>> BEGIN Text

The Power of Positive Language: Only Say It When It's True!

When you are leading your team through a restructuring, your positive influence – call it “vibes” if you like – is what will pull the team together, and pull them through. 

“Negative speech” can be the hidden enemy of your communication style.  Sometimes you don’t even notice you are using it – and it can secretly sabotage a relationship or a key situation. 

Speaking negatively doesn’t only mean using negative words like “don’t” and “can’t”.  It means using words and phrases that remind your listeners of negative aspects of even a positive situation; speaking in a way that is demeaning or disparaging; using words that are sarcastic or derisive; using expressions that suggest to your listeners that you think they are unreliable, disloyal, dishonest, lazy…

Many and varied are the ways in which you can impose a negative aura on a simple conversation!  And you risk doing this without even realising it!

Most importantly, it’s not only about the words you are using, it goes hand in hand with how you are saying it, your tone of voice and your body language.  Your words don’t mean anything if your actions contradict them.

And it’s not as simple as that.  We are living in the real world here, not the ‘ideal world’. Let’s not get over-excited about positive speech - believe it or not, sometimes even positive speech can let you down.  We call it “blind” positive speech – and it will work against you even more than negative speech!

Look at this example:

Cathy is leading her team through a company reorganisation.  She is meeting for the first time with her new team, and introducing two new members.  Everybody in the team knows that two previous team members are no longer there.  In general, companies these days try to avoid expressions like “fired”, “sacked” or even “made redundant”.  “Let go” is usually thought of as acceptable.  But is it positive?  No – and it isn’t even neutral.

Cathy will have to say something about the two team members who are no longer there, as she integrates the two new members into the team.  She runs over some possibilities in her mind.

“Clarence and Deb have moved on to new horizons”

“Clarence and Deb are following new opportunities”

“We felt that Clarence and Deb would be more suited to a different type of environment”

But Cathy’s instincts tell her that none of these will work.  They don’t ring true.  Her team will immediately recognise this as “blind” positive speech.  Cathy’s credibility will suffer; and one of the foundation blocks of her team’s trust in her will be firmly knocked out of line.

Having gone through a few re-structuring programs myself during the days that I was working for corporate companies I have learnt that there is a place and a time for positive language, and a place and a time for reality speech!

Whether your words are positive or neutral – and even when you are consciously avoiding negative speech – ONLY SAY IT WHEN IT IS TRUE!

Cathy won’t gain anything by pretending that people have not been forced out of the business. She has to be transparent and say things the way they are:

“In order for our new business model to start off in a healthy way, we have had to re-think the structure of our team. Clarence and Deb were two of the people that were part of the previous team and they are not here with us any longer.”

This is not negative speak nor positive speak: it is necessary rational and transparent communication in a critical situation. It is reality speech – and Cathy’s team will respect her for it!

Once the restructuring is done and she is kick starting with the new team Cathy can concentrate on positive speech – that will definitely be the right time!

>> END Text
>> BEGIN Supplied material

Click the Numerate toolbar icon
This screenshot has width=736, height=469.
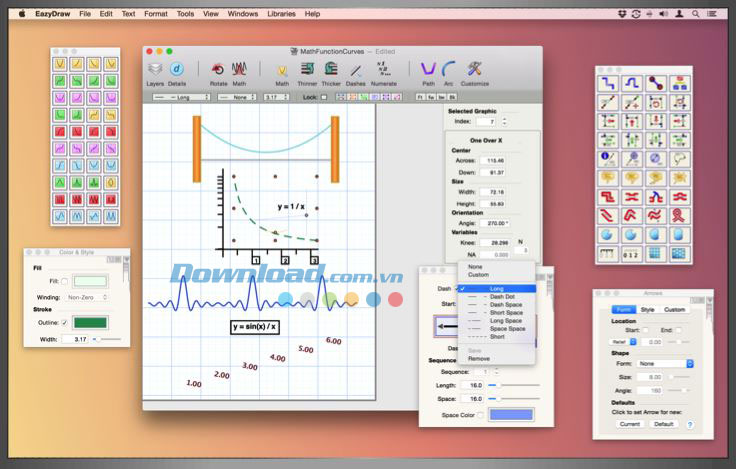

>> END Supplied material

**Required actions:**
(a) From the article on positive language, extract the passage starting at "This is not" and ending at "her for it!".
(b) Render this sentence from the article on positive language in French: "Your words don’t mean anything if your actions contradict them."
The listing has no connection to the article on positive language.

**Outputs in order:**
(a)
This is not negative speak nor positive speak: it is necessary rational and transparent communication in a critical situation. It is reality speech – and Cathy’s team will respect her for it!

(b) Vos paroles ne signifient rien si vos actes les contredisent.